Je ne sais pas si vous avez remarqué cela, vous aussi : certaines périodes sont dominées par un thème qui surgit d’on ne sait pas où, semble venir nous titiller pour on ne sait pas quoi et repart comme il était venu. Il peut prendre des airs de clin d’oeil (par exemple : je n’ai cessé depuis dix jours de consulter le dictionnaire dans toute sorte de circonstances inhabituelles) ou d’une invitation plus insistante à méditer sur un sujet ou sur un autre.

Autour de moi dernièrement, il a souvent été question du rôle bénéfique des moments de difficulté qui surviennent dans nos vies. Il existe un lien étrange entre les opposés : Joie/Tristesse, Enthousiasme/Abattement, Creux/Plein… autant de couples qui semblent ne pouvoir exister l’un sans l’autre, qui ne trouvent leur sens que dans le contraste avec leur opposé. Ce fameux : « il n’est pas de lumière sans ombre » attribué à tant d’auteurs de tous poils, qu’on est tenté de se dire « oui, oui, c’est ça, merci pour les poncifs, on connaît la chanson. » Sauf que c’est ça l’ennui, avec ce qu’on nomme les poncifs : ils ne sont pas tombés dans le langage commun pour des prunes.

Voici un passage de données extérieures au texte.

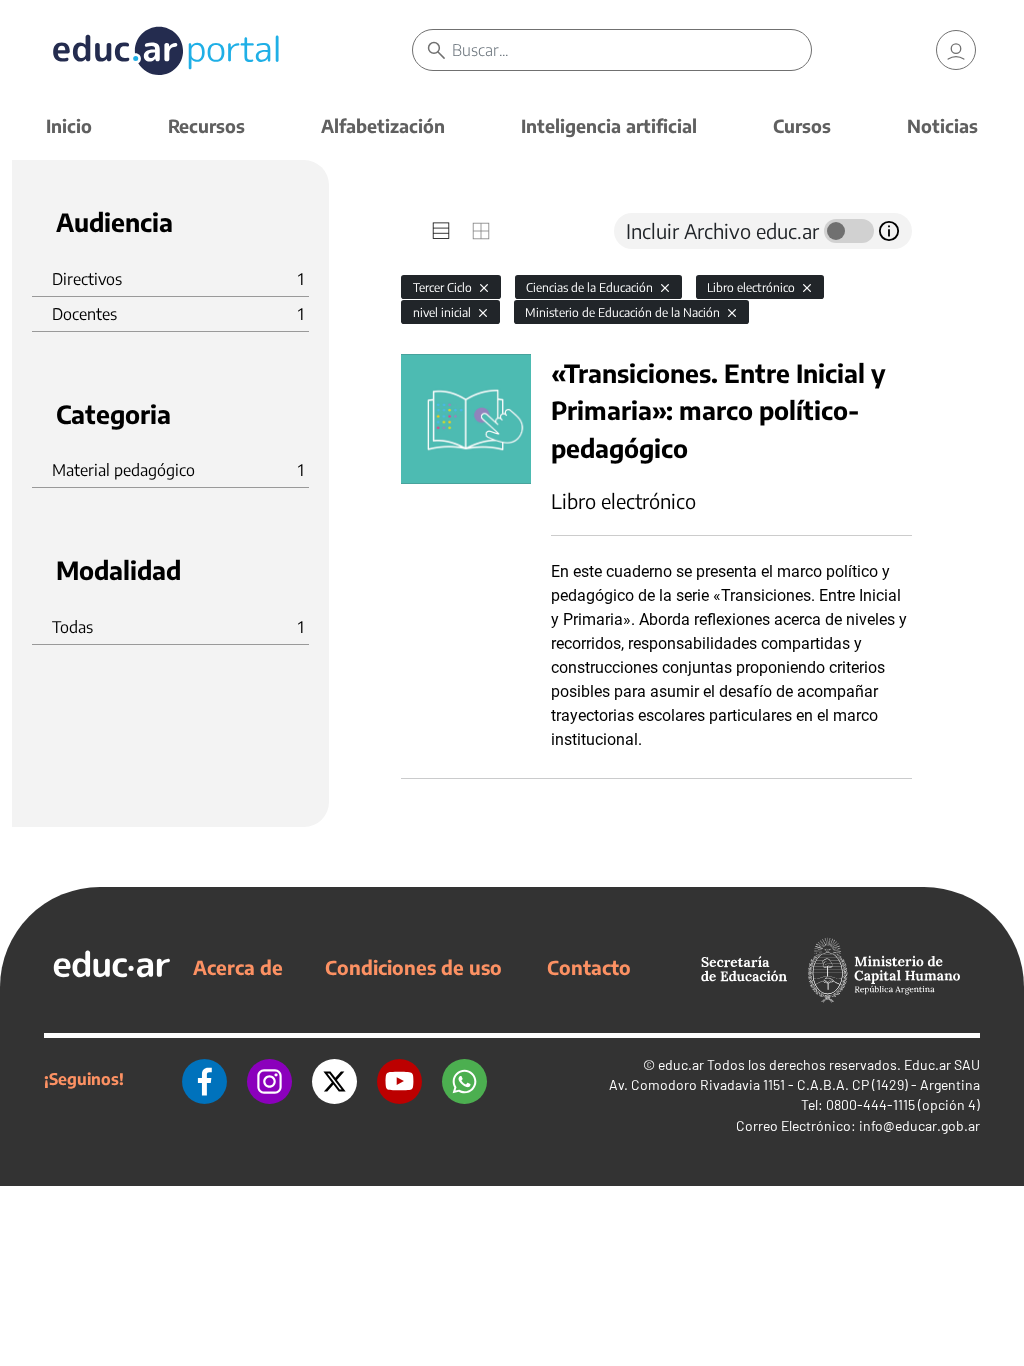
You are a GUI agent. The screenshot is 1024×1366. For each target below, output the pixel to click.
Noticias (942, 125)
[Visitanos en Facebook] (204, 1079)
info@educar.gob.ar (919, 1125)
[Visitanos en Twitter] (334, 1079)
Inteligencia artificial (609, 125)
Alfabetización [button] (383, 125)
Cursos (802, 125)
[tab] (441, 231)
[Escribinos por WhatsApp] (464, 1079)
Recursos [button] (206, 125)
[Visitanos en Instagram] (269, 1079)
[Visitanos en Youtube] (399, 1079)
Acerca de (238, 967)
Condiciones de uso (413, 967)
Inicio (69, 125)
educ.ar (681, 1064)
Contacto (589, 967)
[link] (956, 50)
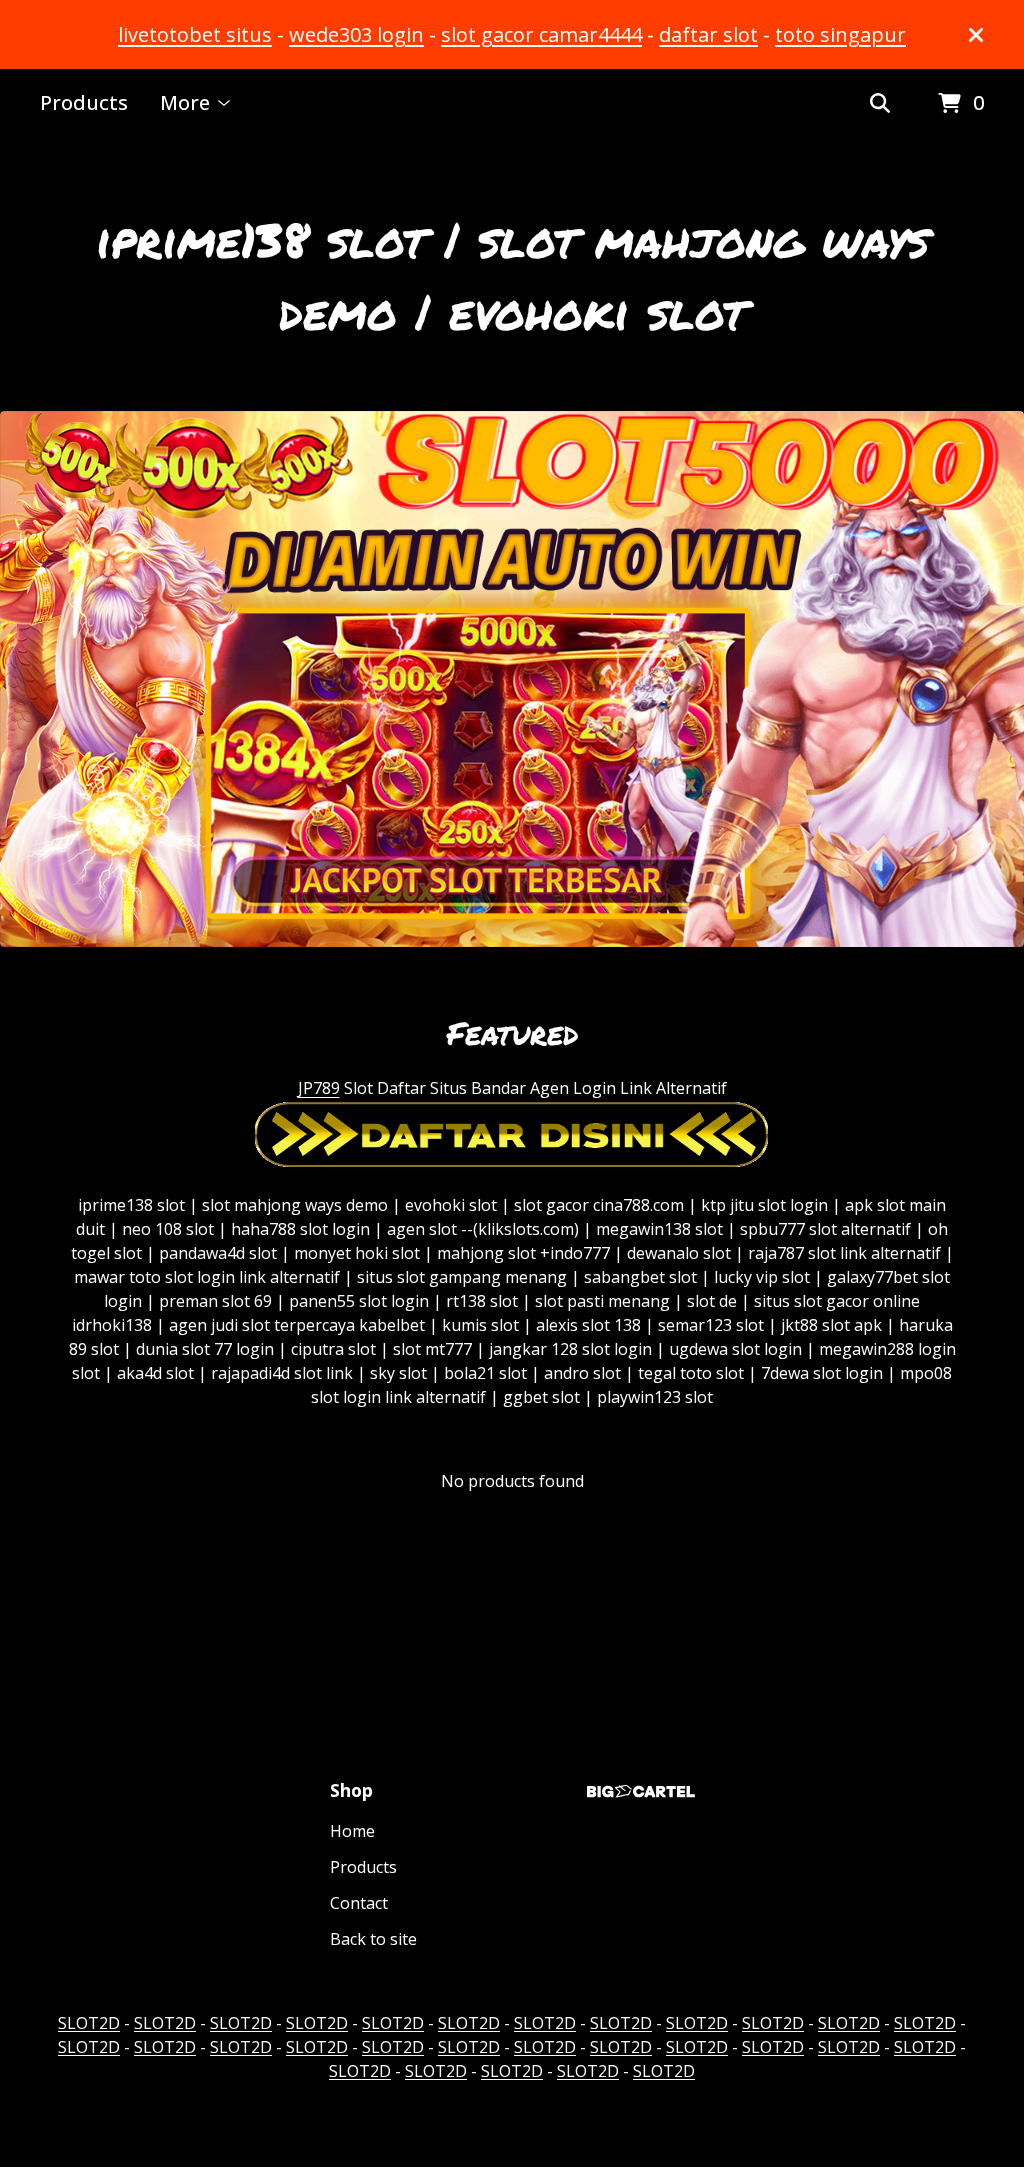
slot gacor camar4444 (541, 34)
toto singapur (840, 34)
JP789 (319, 1088)
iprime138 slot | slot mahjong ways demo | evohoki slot (512, 275)
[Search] (880, 104)
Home (352, 1831)
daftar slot (708, 34)
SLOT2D (89, 2023)
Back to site (373, 1939)
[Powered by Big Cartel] (641, 1791)
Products (84, 102)
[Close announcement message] (976, 35)
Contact (359, 1903)
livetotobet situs (195, 34)
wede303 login (356, 34)
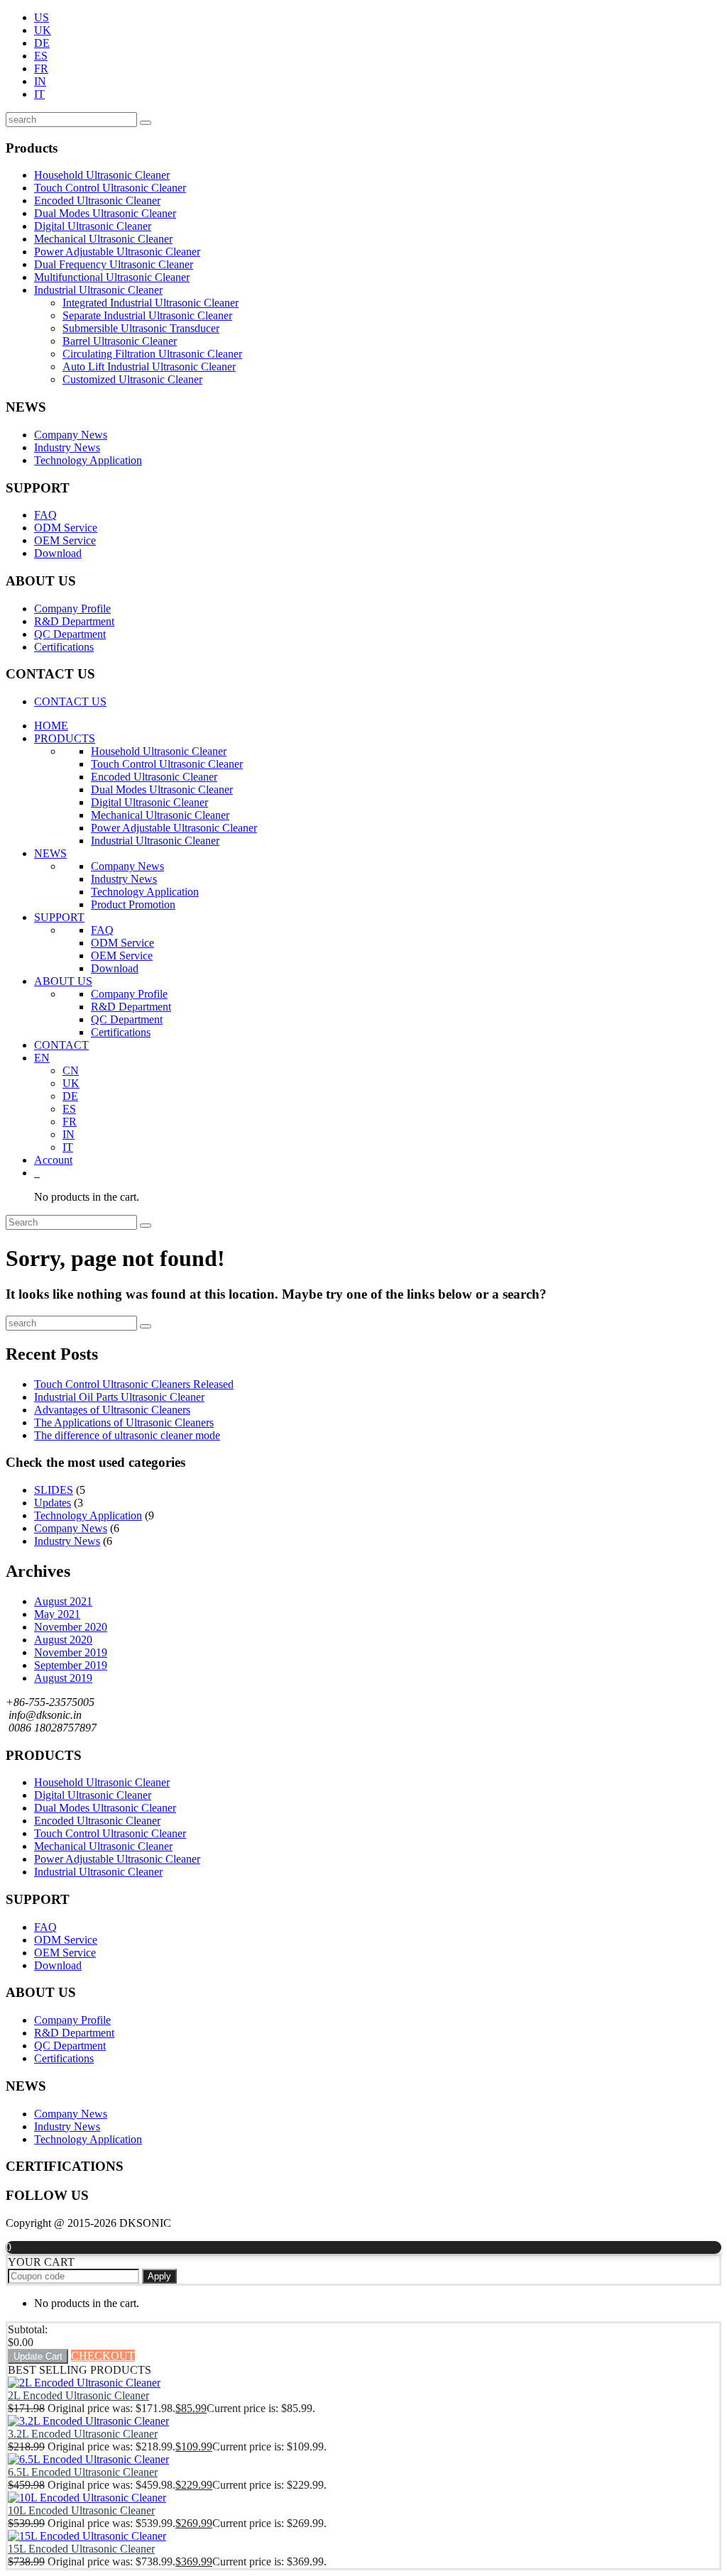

Et je suis bien obligée de constater, par exemple, que l’angoisse à priori immobilisante, est étroitement reliée chez moi à l’énergie de mouvement qui me permet de me réinventer. Comme si je devais atteindre un pallier d’inertie insupportable pour, enfin, me mettre en action. Cette semaine, une amie me disait elle aussi que c’est dans ces périodes où rien ne va plus qu’elle se sent la plus créative, plus apte que jamais à trouver les ressources et les idées nouvelles qui lui permettront d’imaginer de nouveaux chemins dans sa vie.

Il y a cette phrase géniale d’Elizabeth Gilbert. Elle l’avait partagée sur son compte Instagram et j’en ai conservé une capture d’écran dans mon téléphone :

I’ve never seen any life transformation that didn’t begin with the person in question finally getting tired of their own bullshit. »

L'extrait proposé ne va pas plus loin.